Source data
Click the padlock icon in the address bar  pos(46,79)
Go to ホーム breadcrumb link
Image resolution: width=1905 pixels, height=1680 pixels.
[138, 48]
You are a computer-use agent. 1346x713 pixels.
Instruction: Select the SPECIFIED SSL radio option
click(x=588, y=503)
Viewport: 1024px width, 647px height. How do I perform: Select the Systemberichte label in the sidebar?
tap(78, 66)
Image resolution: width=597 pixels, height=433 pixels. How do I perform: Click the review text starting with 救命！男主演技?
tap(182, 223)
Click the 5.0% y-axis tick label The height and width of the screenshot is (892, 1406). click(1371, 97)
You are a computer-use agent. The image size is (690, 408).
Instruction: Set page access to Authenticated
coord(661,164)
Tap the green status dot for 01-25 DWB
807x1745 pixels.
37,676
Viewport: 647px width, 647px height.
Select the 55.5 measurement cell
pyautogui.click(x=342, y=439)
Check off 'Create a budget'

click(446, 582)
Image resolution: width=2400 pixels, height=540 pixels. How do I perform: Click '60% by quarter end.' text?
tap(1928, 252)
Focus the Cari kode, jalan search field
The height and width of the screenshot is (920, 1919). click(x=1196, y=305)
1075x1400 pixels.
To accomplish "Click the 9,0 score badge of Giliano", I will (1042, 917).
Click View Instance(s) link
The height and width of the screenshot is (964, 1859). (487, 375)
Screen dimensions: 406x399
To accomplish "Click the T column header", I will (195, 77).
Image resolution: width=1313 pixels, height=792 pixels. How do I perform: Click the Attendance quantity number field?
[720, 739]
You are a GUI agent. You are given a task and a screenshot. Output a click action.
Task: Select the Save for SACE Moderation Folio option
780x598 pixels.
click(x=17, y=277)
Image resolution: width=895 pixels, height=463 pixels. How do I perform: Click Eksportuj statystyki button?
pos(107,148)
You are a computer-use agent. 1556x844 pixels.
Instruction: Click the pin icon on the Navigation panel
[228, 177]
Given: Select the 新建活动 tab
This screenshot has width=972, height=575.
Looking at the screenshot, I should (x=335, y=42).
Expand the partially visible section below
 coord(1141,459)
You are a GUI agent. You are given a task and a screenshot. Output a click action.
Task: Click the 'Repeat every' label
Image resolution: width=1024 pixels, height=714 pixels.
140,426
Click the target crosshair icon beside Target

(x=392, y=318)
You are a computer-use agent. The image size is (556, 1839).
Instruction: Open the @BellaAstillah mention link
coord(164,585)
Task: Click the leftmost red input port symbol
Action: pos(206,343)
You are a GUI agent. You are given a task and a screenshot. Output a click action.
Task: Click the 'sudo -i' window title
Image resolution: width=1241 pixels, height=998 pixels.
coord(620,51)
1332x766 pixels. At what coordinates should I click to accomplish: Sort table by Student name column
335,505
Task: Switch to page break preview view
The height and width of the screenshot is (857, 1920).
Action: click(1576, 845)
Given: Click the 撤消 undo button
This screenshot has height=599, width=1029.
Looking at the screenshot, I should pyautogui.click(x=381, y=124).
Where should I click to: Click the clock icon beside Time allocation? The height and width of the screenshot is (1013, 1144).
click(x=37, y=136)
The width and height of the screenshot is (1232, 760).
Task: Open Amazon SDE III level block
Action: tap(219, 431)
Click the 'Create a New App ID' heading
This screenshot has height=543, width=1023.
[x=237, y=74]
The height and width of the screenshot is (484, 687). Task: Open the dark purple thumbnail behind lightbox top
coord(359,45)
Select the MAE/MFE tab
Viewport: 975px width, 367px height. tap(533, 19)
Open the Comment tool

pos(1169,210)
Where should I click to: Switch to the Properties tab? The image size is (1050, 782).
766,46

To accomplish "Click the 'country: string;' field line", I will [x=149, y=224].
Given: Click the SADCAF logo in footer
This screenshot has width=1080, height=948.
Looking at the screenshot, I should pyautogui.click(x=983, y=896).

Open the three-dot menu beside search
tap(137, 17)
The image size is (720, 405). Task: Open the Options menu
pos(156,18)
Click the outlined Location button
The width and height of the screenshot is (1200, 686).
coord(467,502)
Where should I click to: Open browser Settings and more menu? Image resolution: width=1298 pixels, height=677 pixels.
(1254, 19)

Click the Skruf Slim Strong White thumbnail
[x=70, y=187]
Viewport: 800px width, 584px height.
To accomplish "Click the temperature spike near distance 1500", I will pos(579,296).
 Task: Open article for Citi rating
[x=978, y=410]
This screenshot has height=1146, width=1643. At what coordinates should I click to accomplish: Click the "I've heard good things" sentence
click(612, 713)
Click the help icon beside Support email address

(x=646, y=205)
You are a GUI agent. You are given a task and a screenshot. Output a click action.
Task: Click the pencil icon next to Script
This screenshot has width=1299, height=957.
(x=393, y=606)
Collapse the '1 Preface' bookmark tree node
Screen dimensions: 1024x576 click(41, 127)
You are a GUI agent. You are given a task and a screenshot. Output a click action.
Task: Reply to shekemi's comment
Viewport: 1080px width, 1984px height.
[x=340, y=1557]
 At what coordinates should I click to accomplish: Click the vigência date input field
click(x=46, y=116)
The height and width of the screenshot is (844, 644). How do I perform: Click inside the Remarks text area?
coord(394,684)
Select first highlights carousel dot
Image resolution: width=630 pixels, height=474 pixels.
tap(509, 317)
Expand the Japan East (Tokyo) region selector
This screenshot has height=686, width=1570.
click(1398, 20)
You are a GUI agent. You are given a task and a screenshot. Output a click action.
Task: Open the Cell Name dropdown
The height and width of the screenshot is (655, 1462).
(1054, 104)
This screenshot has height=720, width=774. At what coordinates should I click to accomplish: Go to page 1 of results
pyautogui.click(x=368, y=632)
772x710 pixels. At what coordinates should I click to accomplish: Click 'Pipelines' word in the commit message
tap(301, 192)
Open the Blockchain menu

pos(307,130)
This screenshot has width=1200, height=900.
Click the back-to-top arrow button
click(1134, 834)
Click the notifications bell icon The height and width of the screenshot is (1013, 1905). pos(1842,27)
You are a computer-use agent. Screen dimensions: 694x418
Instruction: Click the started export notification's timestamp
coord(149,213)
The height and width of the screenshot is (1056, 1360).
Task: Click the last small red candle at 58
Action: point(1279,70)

Work order -> Your answer should be the lines above, from the line containing "Task: Reply to shekemi's comment" up to and including the line containing "Expand the Japan East (Tokyo) region selector", reproduced exactly and with nothing else.

Finished task ->
Task: Reply to shekemi's comment
Viewport: 1080px width, 1984px height.
[x=340, y=1557]
 At what coordinates should I click to accomplish: Click the vigência date input field
click(x=46, y=116)
The height and width of the screenshot is (844, 644). How do I perform: Click inside the Remarks text area?
coord(394,684)
Select first highlights carousel dot
Image resolution: width=630 pixels, height=474 pixels.
tap(509, 317)
Expand the Japan East (Tokyo) region selector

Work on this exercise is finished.